After being in the Avatar Country ‘lifestyle’ for two and a half years, Avatar has stored away their kingly throne and is ready to move on to a less festive theme. With the release of Hunter Gatherer, the band touches a darker music sound, both in terms of lyrics and overall music sound.
Johannes Eckerström (Vocals)
Tim Öhrström (Guitars)
Henrik Sandelin (Bass)
Jonas ‘Kungen’ Jarlsby (Guitars)
John Alfredsson (Drums)
Hunter Gatherer starts of with Silence in the Age of Apes; a song of which the guitar intro is somewhat reminiscent of Avatar Country‘s A Statue of The King. Silence in the Age of Apes hits that heavy sound quite a bit faster, though. And what else is there to say about this song? It’s nice and heavy, features guitar solos from both Kungen and Tim, and it has a music video out already, so go watch it!

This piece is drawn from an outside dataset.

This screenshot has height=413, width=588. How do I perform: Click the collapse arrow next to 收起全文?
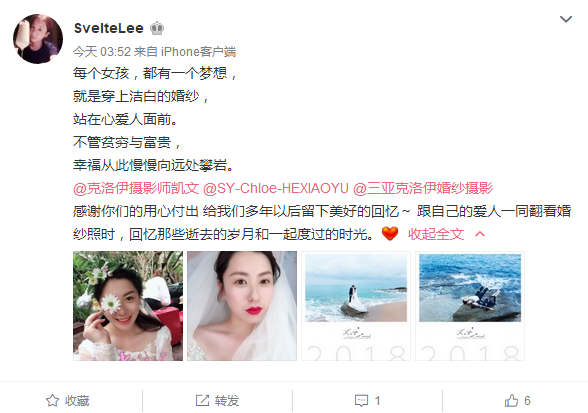click(x=480, y=234)
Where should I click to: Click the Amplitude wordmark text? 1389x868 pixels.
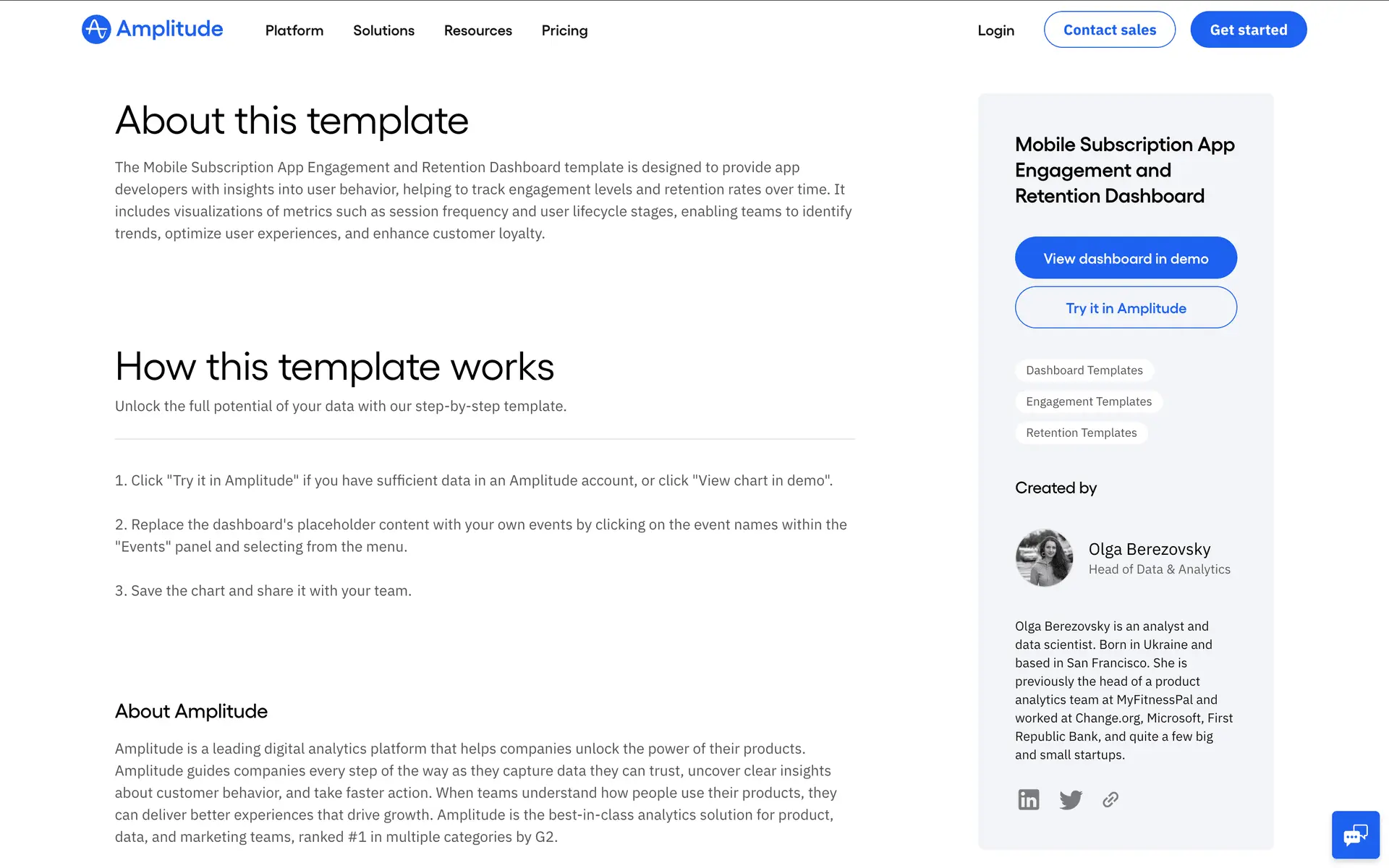(170, 29)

Colossus was one of those songs that took me by surprise. Though the music video includes a vocal introduction to the song, parts of the instrumental intro of the song itself feel like it could have been produced to be a video game soundtrack… The song also includes a tiny collaboration with Corey Taylor (Slipknot, Stone Sour) at the end. Though you might completely miss it if you didn’t know or focussed your ears on it.
Fun fact: Avatar re-shot the story for Silence in the Age of Apes and the performance for Colossus. More on that in our interview with Johannes Eckerström
A Secret Door is one of the songs I usually find myself whistling along with whenever I hear it. It has a mixture of calm and heavy moments, instrumentally and vocally. Although it may take some time to grow on you, this song serves as a more than decent middle ground for the album.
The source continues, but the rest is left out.